▸ ASSIGNMENT:
Only these lines of the data below are wanted: the one with "Viewport: 1552px width, 524px height.", the one with "This screenshot has width=840, height=470.", and any lines between them, each repeated exactly.

RECORDS PROVIDED START

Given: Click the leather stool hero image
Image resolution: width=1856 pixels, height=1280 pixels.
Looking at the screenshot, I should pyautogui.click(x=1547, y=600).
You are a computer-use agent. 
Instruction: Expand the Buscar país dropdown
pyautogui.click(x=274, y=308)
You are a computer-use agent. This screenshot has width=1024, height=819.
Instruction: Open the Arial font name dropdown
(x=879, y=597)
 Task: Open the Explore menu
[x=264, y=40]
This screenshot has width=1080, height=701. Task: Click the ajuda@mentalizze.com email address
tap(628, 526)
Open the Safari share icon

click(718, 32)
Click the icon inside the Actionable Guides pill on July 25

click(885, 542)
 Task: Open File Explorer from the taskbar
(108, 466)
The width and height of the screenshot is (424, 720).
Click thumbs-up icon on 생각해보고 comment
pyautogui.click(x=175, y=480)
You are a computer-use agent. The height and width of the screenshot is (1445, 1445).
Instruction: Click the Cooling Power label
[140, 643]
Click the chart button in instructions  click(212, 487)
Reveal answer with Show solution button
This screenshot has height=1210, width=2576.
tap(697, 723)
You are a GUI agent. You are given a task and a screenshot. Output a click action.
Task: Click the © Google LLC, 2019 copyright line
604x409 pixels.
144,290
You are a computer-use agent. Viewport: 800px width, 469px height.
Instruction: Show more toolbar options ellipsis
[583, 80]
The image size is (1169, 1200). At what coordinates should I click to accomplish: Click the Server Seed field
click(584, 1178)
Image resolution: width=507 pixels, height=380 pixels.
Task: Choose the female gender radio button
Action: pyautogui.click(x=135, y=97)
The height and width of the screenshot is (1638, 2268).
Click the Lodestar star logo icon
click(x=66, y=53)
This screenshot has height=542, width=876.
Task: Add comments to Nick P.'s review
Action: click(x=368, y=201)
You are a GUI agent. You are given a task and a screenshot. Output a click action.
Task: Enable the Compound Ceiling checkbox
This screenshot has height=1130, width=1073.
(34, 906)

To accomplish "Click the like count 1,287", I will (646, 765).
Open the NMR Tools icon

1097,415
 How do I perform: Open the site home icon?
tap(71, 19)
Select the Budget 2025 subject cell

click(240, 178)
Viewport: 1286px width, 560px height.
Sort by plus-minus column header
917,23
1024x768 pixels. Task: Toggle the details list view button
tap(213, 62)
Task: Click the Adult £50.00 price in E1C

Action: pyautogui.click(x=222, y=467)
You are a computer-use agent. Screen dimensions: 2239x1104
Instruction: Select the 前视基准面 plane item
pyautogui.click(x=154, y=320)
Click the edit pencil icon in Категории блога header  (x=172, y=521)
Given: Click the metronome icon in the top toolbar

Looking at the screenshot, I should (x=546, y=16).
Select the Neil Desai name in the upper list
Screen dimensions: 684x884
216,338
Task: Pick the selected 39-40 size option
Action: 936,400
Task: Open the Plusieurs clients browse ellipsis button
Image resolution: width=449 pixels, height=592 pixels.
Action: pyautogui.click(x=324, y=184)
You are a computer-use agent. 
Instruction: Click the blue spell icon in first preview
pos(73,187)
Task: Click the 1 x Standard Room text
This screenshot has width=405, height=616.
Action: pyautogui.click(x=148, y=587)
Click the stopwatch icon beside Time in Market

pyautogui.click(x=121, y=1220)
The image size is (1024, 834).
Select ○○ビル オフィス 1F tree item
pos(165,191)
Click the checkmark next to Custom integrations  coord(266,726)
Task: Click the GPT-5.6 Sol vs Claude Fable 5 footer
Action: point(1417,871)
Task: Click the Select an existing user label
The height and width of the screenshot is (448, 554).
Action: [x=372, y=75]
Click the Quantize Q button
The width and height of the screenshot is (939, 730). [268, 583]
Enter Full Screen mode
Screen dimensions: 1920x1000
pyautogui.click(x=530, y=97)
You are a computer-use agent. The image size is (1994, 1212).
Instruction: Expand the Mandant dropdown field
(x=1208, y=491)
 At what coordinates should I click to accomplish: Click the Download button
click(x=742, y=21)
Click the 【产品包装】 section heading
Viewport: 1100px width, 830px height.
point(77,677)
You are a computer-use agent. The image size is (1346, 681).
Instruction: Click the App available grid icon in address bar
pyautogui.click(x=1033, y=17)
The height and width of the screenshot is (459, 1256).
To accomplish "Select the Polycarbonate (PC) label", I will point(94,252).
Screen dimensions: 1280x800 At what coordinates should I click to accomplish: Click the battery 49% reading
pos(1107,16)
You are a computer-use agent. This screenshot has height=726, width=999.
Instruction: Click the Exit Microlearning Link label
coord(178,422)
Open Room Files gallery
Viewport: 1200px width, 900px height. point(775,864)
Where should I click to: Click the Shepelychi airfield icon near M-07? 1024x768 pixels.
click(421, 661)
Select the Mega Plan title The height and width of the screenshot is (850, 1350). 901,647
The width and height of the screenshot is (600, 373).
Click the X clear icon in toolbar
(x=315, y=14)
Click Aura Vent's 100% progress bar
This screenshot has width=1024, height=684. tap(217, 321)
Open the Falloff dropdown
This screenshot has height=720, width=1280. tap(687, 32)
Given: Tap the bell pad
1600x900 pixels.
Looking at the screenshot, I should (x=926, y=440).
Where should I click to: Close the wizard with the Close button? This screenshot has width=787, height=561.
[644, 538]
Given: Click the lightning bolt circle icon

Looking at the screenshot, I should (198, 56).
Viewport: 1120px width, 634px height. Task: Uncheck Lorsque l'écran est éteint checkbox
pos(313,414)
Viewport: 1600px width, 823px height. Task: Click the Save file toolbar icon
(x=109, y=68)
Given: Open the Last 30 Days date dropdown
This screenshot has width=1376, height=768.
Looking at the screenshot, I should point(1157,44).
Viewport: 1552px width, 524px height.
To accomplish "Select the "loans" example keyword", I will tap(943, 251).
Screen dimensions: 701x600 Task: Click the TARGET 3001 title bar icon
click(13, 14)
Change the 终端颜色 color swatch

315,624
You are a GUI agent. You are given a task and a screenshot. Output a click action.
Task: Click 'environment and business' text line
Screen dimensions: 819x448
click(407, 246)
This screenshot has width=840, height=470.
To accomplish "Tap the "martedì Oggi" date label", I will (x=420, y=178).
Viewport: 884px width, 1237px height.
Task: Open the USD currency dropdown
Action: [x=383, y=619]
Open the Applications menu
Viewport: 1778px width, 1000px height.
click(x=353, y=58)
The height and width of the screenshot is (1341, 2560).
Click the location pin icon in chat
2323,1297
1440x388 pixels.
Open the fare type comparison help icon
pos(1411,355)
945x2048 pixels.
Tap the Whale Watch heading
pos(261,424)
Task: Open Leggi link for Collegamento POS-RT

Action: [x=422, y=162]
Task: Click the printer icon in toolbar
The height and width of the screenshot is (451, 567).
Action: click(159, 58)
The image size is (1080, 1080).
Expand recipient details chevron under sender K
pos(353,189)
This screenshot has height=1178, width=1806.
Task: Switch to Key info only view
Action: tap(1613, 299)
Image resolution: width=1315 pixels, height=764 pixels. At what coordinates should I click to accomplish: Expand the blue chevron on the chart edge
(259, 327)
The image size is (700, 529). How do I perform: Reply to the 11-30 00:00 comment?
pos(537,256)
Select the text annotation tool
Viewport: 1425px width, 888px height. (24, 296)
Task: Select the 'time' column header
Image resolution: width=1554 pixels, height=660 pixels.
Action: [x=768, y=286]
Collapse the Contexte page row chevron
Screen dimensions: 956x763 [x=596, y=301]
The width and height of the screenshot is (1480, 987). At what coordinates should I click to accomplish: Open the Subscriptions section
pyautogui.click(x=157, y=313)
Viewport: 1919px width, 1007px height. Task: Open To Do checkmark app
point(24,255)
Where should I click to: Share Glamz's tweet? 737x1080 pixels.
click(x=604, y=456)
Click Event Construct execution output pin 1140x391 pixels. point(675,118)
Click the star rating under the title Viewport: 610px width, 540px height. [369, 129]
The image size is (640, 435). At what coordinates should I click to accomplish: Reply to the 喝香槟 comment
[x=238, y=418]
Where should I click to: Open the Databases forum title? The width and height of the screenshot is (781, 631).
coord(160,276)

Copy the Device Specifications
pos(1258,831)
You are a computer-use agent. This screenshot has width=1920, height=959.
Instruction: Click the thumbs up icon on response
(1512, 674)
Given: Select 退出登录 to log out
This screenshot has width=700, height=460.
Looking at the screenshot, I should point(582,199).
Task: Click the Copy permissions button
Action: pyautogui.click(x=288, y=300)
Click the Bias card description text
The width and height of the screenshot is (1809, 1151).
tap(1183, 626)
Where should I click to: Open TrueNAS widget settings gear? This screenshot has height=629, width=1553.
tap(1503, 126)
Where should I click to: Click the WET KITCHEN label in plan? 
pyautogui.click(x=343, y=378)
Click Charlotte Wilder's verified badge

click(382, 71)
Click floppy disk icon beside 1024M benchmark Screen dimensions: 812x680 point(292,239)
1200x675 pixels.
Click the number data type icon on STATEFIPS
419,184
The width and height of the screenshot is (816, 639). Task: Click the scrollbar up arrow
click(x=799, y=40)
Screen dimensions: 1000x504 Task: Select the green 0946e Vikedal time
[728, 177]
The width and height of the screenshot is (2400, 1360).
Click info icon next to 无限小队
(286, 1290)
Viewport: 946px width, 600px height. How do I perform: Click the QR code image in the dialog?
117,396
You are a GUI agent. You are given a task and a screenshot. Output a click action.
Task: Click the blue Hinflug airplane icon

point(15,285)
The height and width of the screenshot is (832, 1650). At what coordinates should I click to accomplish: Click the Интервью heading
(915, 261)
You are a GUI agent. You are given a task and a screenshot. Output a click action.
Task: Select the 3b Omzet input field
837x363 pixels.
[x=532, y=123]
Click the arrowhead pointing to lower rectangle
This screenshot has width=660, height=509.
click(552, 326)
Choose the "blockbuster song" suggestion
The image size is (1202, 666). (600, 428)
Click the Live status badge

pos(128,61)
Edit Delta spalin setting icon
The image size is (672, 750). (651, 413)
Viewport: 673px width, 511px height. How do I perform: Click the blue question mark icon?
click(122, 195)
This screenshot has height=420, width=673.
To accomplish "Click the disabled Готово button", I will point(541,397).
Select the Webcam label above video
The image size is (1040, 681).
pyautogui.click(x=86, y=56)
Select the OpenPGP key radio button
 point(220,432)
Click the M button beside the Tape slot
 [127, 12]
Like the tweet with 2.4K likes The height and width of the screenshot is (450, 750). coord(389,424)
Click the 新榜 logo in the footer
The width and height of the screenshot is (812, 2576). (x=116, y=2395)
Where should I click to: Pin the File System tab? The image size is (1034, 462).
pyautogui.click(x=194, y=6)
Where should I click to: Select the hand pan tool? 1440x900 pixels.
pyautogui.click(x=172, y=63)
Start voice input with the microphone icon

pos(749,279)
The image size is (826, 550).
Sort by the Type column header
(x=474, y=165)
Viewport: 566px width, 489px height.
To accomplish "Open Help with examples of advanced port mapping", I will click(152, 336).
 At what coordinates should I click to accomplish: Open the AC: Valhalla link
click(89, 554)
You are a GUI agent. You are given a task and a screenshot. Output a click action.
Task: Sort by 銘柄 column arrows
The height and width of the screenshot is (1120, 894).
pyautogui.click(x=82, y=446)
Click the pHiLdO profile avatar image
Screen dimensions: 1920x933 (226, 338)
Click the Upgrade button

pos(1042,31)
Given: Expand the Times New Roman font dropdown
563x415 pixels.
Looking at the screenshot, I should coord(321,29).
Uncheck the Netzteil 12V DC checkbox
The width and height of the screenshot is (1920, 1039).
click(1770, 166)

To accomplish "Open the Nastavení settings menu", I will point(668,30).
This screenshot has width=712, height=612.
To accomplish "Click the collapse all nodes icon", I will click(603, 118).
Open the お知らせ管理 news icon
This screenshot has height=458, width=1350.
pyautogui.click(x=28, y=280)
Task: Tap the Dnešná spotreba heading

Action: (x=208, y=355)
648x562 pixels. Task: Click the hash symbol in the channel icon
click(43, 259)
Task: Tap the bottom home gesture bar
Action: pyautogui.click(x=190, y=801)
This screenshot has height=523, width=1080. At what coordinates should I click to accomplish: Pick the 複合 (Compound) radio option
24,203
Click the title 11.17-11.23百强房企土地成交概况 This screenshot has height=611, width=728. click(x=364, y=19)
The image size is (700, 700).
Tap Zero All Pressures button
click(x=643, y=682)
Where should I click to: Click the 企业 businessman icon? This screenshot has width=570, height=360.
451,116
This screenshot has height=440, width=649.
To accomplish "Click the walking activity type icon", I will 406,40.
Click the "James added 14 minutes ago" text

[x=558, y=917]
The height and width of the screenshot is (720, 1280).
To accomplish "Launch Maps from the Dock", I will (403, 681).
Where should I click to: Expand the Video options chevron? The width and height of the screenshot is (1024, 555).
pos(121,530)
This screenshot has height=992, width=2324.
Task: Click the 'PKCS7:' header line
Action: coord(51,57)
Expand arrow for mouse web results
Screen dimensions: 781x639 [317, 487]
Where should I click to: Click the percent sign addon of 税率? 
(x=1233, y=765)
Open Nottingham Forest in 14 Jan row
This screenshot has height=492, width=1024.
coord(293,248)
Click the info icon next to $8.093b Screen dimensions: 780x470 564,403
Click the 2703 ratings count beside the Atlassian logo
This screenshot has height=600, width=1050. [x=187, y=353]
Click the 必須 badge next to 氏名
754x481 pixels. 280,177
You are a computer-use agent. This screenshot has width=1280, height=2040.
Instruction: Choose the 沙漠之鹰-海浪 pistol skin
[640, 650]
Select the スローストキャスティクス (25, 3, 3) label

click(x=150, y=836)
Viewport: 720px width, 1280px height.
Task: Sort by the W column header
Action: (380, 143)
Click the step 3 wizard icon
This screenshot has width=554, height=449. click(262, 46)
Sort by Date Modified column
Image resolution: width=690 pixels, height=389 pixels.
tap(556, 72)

RECORDS PROVIDED END

▸ EXERCISE RESPONSE:
Viewport: 1552px width, 524px height.
To accomplish "Select the "loans" example keyword", I will tap(943, 251).
Screen dimensions: 701x600 Task: Click the TARGET 3001 title bar icon
click(13, 14)
Change the 终端颜色 color swatch

315,624
You are a GUI agent. You are given a task and a screenshot. Output a click action.
Task: Click 'environment and business' text line
Screen dimensions: 819x448
click(407, 246)
This screenshot has width=840, height=470.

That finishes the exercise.